**WHAT YOU NEED TO DO:**
Each of the lines below must be retyped character for character.
━━━━━ TASK DATA
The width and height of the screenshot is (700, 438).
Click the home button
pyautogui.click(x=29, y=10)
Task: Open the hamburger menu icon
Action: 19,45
━━━━━━━━━━
**RESULT OF THE TASK:**
The width and height of the screenshot is (700, 438).
Click the home button
pyautogui.click(x=29, y=10)
Task: Open the hamburger menu icon
Action: 19,45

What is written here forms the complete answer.